Q49 父が彼のことをよく思っていない
私の父は彼のことを、あまりよく思ってはいないようです。結婚式の準備をしていても心のどこかにそのことが引っかかっていて、晴れやかな気持ちになれません。心から祝福してもらって結婚式を迎えたいですが、どうしたらいいでしょうか。
結婚を反対する父親
親に結婚を反対されたまま結婚式を迎えるカップルは、どの時代にも少なからずいます。大抵の親は娘が連れてきた男性を、好意的なポイントだけで観ようとはしないもの。特に男親は娘が選んだ男性の欠点が気になるものなんです。それだけ自分の娘が可愛いんですよね。
先日もあなたと同じように、新婦の父親に猛反対されているカップルがいました。打ち合わせの段階で「両家の父から謝辞を述べてもらいたかったのですが、彼女のお父さんは『あいさつなどしたくない』の一点張りで」と、肩を落としていました。
ところがいよいよ結婚式当日。新郎父の謝辞を終えたとき、あれほど反対していた新婦の父親が、突然謝辞を述べたのです。そして最後に新郎をしっかりと見つめ「娘をよろしくお願いします」と深々と頭を下げられました。お父さんの予定外の行動に、花嫁は号泣していました。

------

目標
結婚に反対する父親についての文章で、新婦の父親は結婚式当日、最後に新郎を見つめて何と言いましたか。

単語・要素の位置データ
------

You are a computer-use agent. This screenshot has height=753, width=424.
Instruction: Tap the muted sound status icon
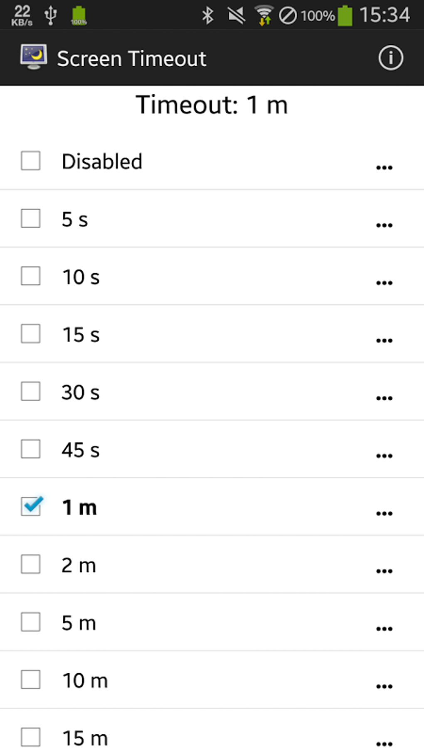click(x=236, y=16)
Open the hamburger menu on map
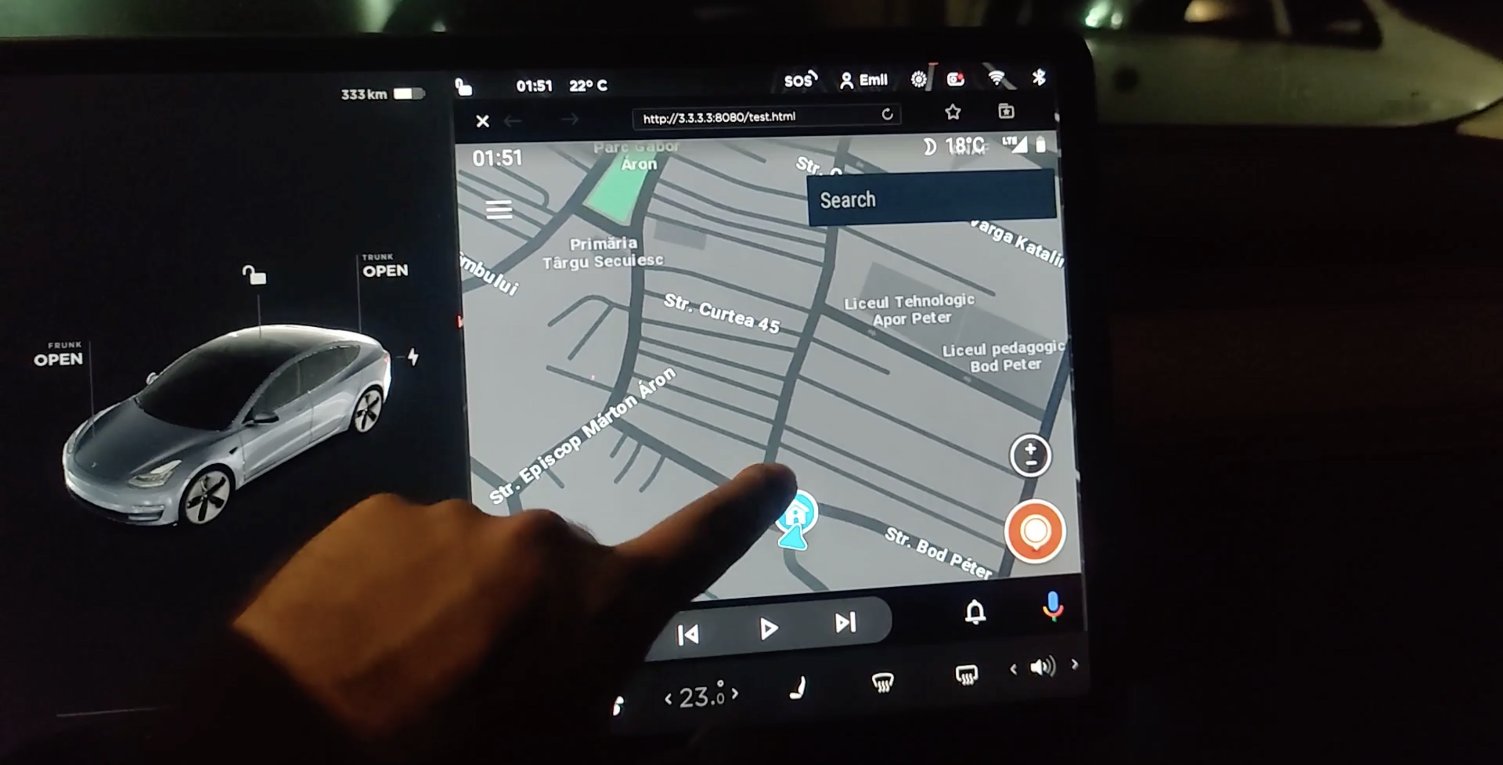Viewport: 1503px width, 765px height. point(498,208)
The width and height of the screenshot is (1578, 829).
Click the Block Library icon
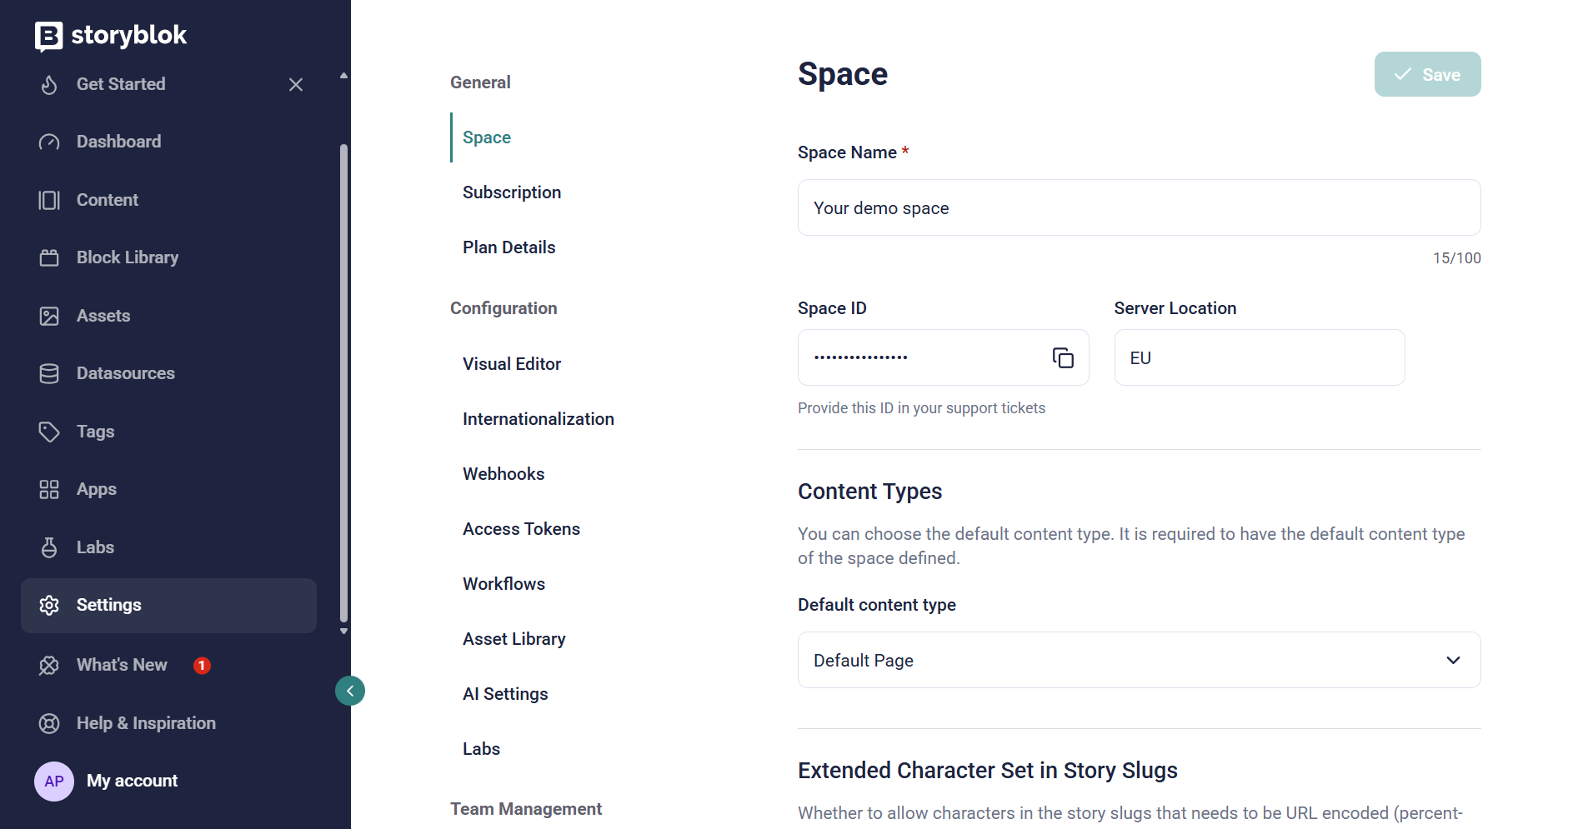(49, 257)
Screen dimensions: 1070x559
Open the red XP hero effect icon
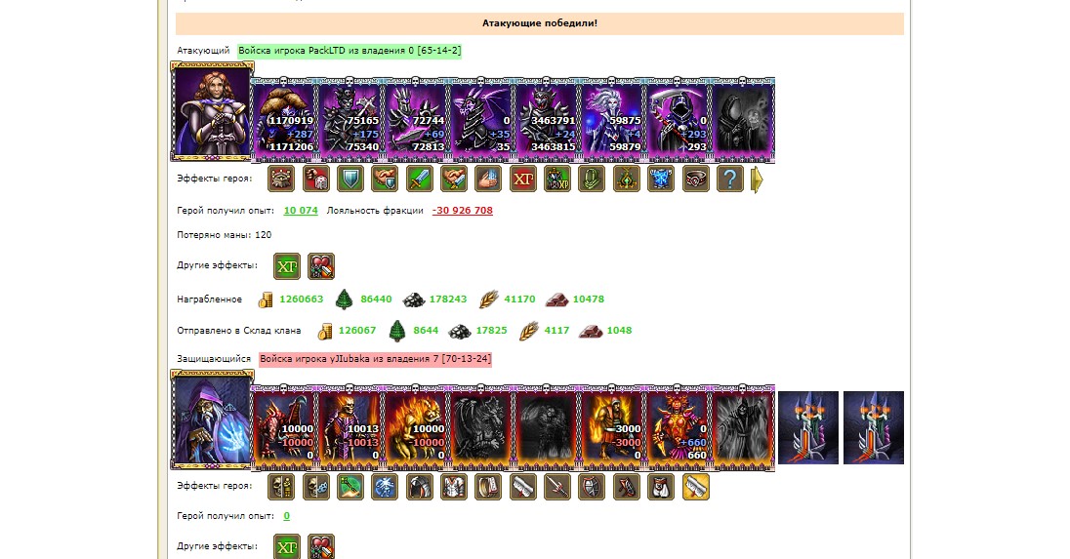522,180
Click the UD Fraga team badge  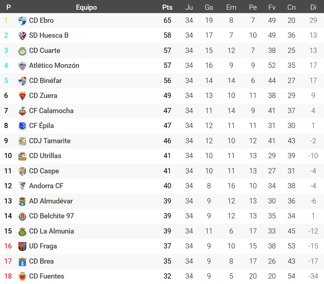[23, 246]
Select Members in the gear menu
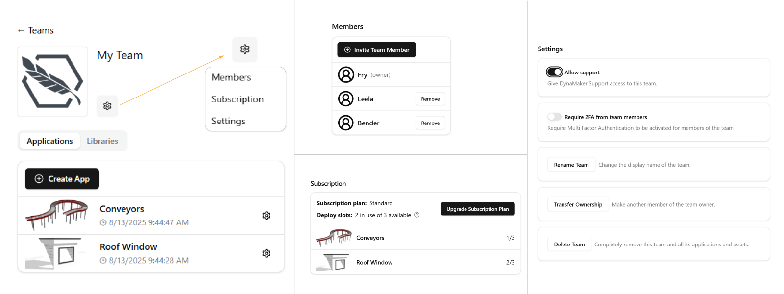The image size is (784, 294). click(231, 77)
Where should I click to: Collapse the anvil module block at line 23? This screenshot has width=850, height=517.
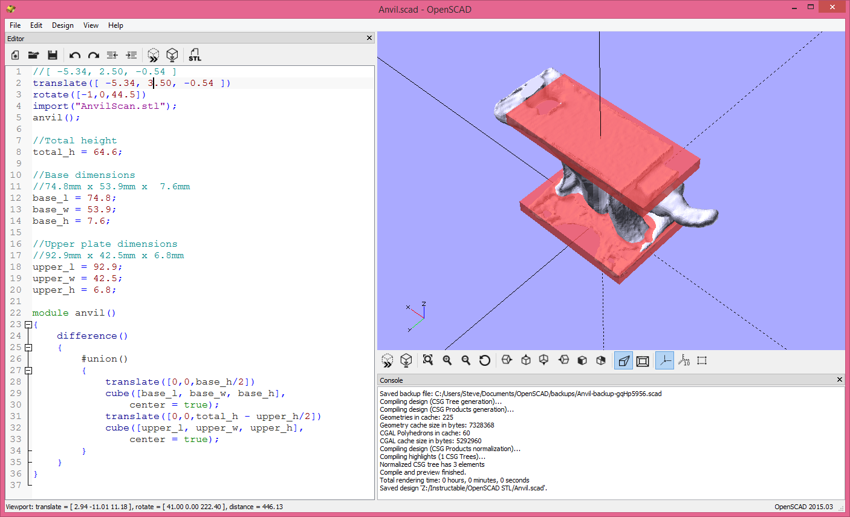(x=28, y=324)
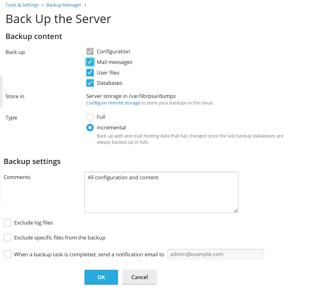Select the Full backup type
This screenshot has height=290, width=319.
(x=90, y=117)
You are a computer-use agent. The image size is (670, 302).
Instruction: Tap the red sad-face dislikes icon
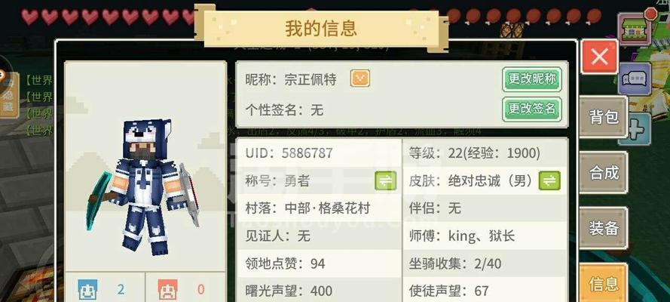pos(167,290)
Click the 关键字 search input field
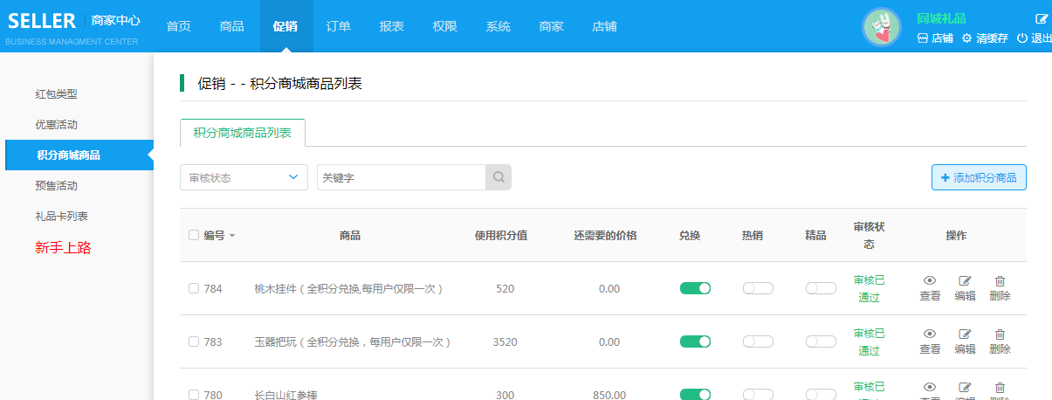Image resolution: width=1052 pixels, height=400 pixels. [401, 177]
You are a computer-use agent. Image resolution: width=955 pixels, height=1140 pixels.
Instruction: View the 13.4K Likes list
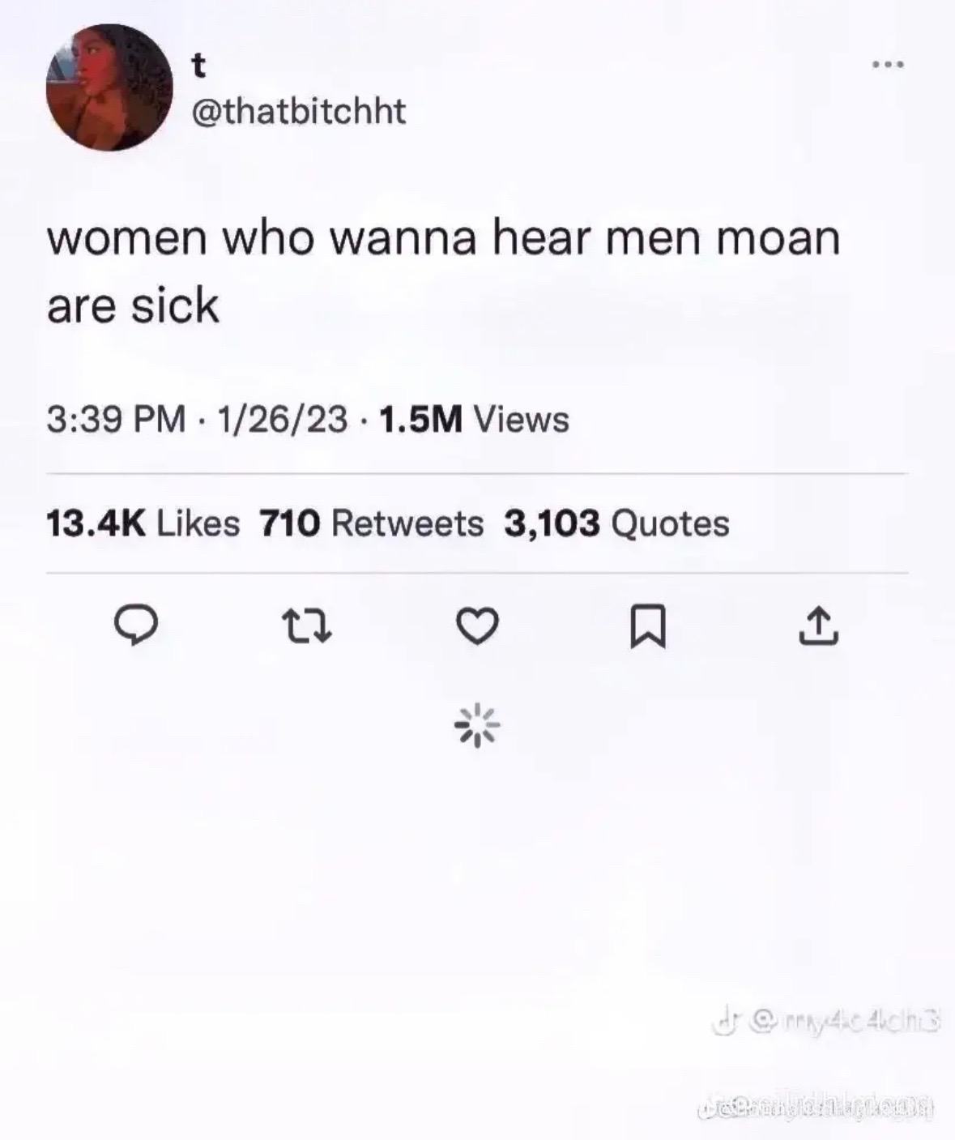pyautogui.click(x=143, y=523)
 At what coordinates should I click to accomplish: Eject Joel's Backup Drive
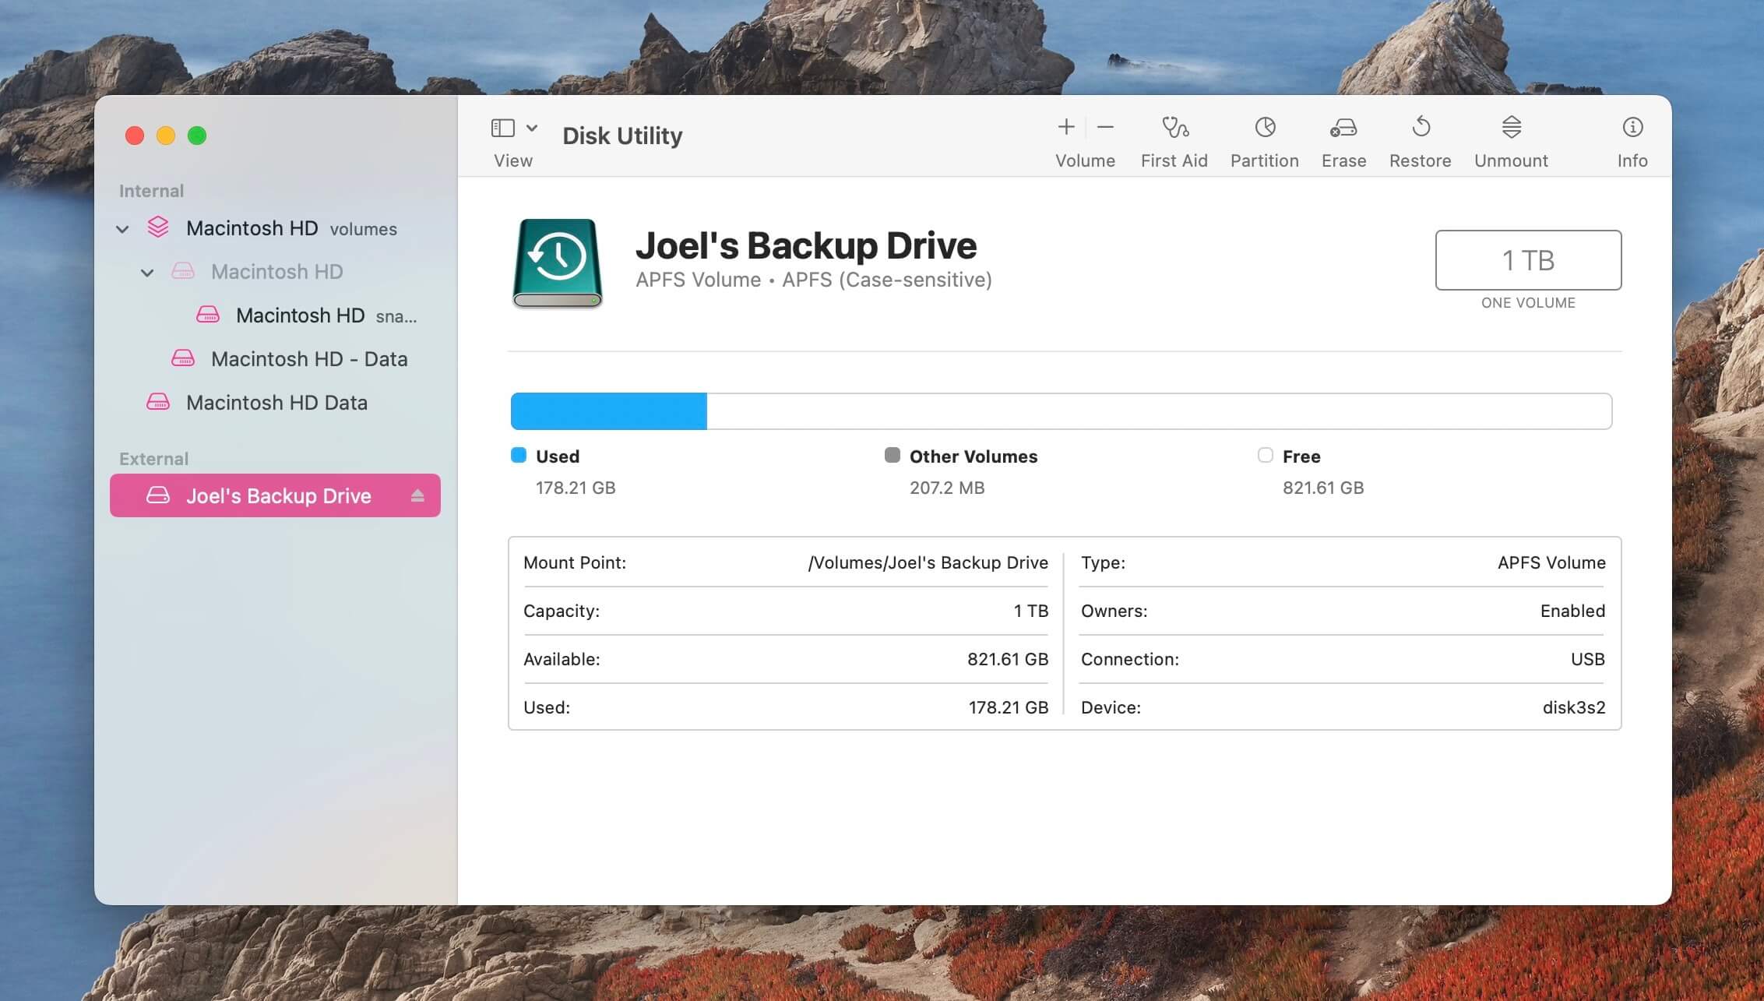(416, 495)
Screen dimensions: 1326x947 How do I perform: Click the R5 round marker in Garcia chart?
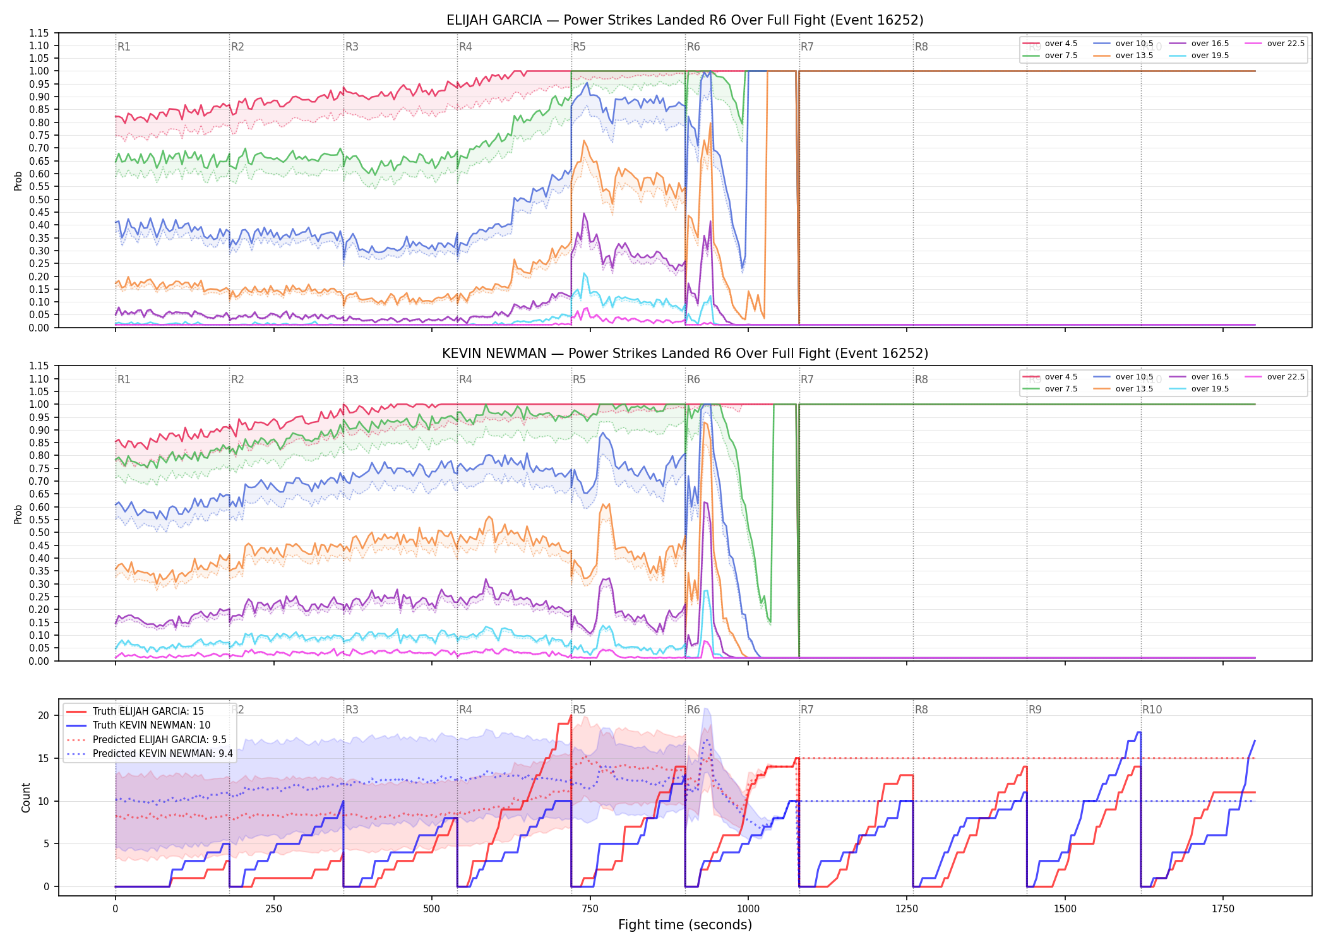coord(579,47)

------

正解
「娘をよろしくお願いします」と言いました。